▶ **Kaynak metin**
Hepsi Halk (oylaması) Yüzünden

27 Eylül 2010 14:00 / 1962 kez okundu!

 


12 Eylül 2010 günü yapılan halkoylaması yapıldı, 12 Eylül Anayasası’nın bir kısmı değişti, iki hafta geçmeden neler yaşadık, neler.

Maazallah mahkûm olurlarsa bizi kim korur?

Şu “sivil darbe destekçileri" yüzünden 13 Eylül sabahından itibaren 12 Eylülcüler hakkında suç duyuruları başladı. Ne olacak şimdi? Şimdi sırası mıydı, otuz yıl geçmişken aradan yaraları deşelemenin ne gereği vardı? Maazallah o günlerle yüzleşmeye falan kalkarsak, hele bir de mahkum olurlarsa, şeriatçılardan bizi kim kurtarır sonra?

▶ **Verilen görev**
Halkoylaması yazısında "12 Eylül 2010" ile başlayıp "bizi kim korur?" ile biten kısmı olduğu gibi yazın. Aşağıdaki liste kullanılmayacak.

▶ **Sağlanan veriler**
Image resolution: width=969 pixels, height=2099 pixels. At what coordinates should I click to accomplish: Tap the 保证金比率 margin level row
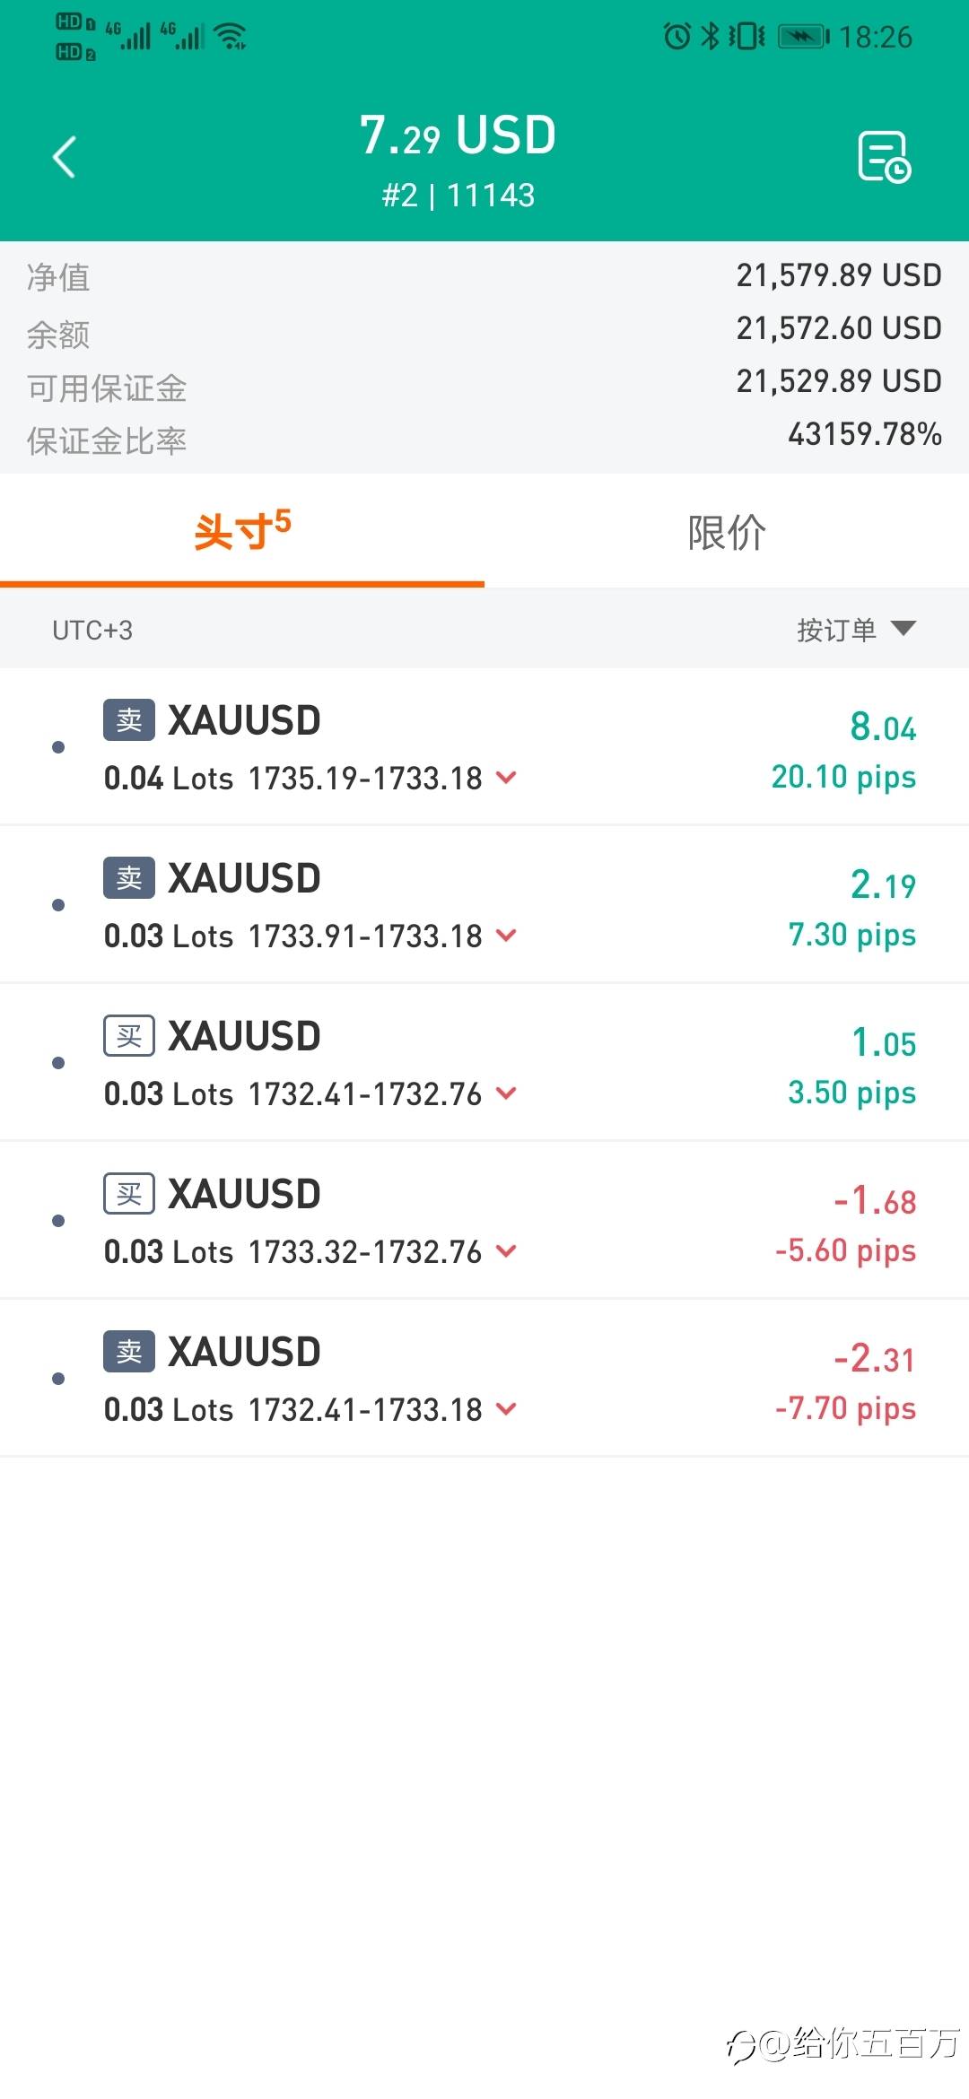click(x=485, y=440)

▶ **Yazılı çözüm**
12 Eylül 2010 günü yapılan halkoylaması yapıldı, 12 Eylül Anayasası’nın bir kısmı değişti, iki hafta geçmeden neler yaşadık, neler.

Maazallah mahkûm olurlarsa bizi kim korur?